>>>
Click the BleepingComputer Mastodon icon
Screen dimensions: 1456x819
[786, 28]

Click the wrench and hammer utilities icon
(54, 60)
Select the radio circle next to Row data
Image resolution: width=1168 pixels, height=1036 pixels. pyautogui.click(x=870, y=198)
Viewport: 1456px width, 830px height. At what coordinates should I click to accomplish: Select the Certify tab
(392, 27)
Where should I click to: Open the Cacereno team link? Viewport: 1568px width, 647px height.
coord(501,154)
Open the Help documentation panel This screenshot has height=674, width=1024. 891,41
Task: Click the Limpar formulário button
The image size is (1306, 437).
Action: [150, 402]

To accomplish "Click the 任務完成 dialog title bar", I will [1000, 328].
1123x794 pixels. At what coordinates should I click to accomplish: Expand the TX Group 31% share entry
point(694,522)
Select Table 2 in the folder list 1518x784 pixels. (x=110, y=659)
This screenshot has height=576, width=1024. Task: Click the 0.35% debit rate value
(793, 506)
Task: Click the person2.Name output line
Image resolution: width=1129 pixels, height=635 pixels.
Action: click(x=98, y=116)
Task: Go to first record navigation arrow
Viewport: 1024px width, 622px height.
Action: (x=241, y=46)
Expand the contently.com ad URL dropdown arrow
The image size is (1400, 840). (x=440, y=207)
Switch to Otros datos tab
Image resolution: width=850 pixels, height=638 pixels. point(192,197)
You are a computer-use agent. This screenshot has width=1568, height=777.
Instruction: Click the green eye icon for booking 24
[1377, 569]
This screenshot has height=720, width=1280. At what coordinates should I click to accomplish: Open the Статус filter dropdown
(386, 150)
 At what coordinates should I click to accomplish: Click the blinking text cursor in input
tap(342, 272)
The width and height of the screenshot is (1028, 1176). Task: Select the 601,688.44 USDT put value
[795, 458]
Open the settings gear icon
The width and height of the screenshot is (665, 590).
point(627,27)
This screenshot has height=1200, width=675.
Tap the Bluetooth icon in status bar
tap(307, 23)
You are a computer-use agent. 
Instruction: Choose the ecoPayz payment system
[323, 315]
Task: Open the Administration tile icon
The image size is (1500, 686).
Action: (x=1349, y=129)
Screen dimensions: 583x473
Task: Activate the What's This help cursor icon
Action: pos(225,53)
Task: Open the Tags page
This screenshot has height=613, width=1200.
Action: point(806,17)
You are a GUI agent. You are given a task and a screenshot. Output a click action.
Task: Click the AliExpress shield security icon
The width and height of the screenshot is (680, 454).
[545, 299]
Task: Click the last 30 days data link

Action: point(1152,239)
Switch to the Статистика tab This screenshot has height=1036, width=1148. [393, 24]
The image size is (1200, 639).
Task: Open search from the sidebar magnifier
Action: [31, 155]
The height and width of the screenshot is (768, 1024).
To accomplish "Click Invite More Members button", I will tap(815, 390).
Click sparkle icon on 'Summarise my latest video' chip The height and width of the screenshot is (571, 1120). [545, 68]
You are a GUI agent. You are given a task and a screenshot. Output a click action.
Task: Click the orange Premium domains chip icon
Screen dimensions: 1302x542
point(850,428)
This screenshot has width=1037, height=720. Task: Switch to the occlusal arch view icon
<<<
Task brief. Please count the lines in the material above that hold "button", and state only the number.

Written answer. 2